In Ebensee verschwindet eine junge Frau spurlos. Nur ein Video auf einem gefundenen Handy zeugt von ihrem Verschwinden. LKA-Ermittler Ben und die Ärztin Marie finden Spuren, die weit in die Vergangenheit reichen  und zu weiteren Menschen führen, deren Verschwinden nie aufgeklärt wurde.

„Salzkammerflut“ ist bereits der vierte Salzkammerkrimi von Dagmar Hager. Hier gefällt mir sehr gut, dass die Fälle der vorherigen Bände keine Rolle mehr spielen. Klar weiß man mehr über die Beziehung zwischen Ben und Marie, wenn man alle Teile gelesen hat, man kommt aber auch so super zurecht.

Das Setting des Falls und die vielen Verstrickungen im Ort werden sehr gut dargestellt. Das ewige Schweigen – aus Schutz oder Scham – zieht sich durch die Geschichte. Denn das Leben ist nicht immer schwarz oder weiß.

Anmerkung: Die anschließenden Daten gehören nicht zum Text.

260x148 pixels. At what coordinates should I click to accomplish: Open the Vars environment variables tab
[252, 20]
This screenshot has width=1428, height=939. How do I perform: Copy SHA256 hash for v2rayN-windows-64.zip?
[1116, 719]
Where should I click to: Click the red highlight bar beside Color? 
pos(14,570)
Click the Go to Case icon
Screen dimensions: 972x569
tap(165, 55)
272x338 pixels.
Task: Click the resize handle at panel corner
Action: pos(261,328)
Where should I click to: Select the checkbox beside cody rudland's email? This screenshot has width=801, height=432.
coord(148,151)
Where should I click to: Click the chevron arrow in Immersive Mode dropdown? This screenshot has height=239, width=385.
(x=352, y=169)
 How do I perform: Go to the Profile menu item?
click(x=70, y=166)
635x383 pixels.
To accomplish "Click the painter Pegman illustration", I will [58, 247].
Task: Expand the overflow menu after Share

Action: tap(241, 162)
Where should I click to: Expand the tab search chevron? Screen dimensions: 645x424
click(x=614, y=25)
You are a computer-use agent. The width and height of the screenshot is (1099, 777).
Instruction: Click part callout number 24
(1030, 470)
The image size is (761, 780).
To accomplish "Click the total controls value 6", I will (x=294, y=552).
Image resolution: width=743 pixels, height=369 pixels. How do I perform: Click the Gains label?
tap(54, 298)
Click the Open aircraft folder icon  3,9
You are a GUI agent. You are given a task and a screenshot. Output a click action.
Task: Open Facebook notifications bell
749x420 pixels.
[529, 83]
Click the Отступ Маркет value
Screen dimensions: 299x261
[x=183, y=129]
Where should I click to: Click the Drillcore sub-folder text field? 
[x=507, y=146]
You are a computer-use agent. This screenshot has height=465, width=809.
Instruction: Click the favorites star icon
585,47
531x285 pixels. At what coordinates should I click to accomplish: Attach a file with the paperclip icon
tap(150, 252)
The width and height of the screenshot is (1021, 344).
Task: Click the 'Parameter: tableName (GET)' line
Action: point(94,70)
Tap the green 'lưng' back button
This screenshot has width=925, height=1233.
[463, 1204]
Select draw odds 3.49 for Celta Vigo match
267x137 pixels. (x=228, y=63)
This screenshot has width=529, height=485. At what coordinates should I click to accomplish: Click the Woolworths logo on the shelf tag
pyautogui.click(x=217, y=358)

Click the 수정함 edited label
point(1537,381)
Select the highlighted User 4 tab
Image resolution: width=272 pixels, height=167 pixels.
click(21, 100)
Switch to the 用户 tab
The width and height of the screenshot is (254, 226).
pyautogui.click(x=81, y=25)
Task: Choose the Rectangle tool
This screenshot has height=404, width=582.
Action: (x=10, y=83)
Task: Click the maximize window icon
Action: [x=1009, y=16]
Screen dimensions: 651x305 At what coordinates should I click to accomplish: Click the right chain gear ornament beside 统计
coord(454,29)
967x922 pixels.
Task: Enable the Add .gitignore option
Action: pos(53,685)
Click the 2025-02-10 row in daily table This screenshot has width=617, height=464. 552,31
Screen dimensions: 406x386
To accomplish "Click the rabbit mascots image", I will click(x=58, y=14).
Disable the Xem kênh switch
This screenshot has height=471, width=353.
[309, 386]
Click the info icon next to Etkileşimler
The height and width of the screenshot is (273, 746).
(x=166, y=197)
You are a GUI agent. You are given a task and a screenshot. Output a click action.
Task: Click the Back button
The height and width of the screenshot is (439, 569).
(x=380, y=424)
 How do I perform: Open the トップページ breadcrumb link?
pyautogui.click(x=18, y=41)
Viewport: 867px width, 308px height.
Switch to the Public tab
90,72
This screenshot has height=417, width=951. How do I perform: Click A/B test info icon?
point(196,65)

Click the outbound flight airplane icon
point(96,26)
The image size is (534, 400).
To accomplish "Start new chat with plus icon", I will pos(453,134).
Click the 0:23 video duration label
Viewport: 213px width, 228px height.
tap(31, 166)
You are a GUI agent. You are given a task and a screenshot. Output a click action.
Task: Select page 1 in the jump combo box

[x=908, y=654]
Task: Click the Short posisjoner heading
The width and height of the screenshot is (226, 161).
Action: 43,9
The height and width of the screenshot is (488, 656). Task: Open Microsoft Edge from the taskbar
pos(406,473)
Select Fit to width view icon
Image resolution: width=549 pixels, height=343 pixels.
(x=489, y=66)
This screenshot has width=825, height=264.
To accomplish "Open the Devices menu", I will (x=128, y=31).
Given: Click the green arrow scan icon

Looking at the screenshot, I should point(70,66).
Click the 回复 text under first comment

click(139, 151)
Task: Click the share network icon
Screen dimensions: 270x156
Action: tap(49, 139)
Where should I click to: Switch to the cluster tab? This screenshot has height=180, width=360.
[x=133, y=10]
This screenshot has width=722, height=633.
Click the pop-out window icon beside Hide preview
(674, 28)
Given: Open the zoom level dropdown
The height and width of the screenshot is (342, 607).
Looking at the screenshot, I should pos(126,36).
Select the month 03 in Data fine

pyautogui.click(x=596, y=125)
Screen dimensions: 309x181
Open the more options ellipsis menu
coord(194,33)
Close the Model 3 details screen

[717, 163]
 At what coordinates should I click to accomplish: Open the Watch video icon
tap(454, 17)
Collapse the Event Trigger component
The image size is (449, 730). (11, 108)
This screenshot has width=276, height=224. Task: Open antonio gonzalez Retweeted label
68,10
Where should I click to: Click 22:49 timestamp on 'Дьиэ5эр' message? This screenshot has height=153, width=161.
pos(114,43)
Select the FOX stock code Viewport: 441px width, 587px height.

Neben all dem Schweigen fangen nun Personen an zu reden, um das Leben der verschwundenen Frau zu retten. Das beginnt ziemlich früh im Fall und lenkt direkt in eine Richtung. Dadurch wird die Spannung erhöht, da nicht alles so nebulös bleibt, wenngleich es noch genug Überraschungen gibt.

„Salzkammerflut“ ist, wie auch schon die Vorgänger, Lesefreude pur. Ich mag die Reihe einfach sehr gerne und kann sie nur von Herzen weiterempfehlen.

 

Der Verlag hat mir ein Rezensionsexemplar zur Verfügung gestellt. Vielen Dank dafür.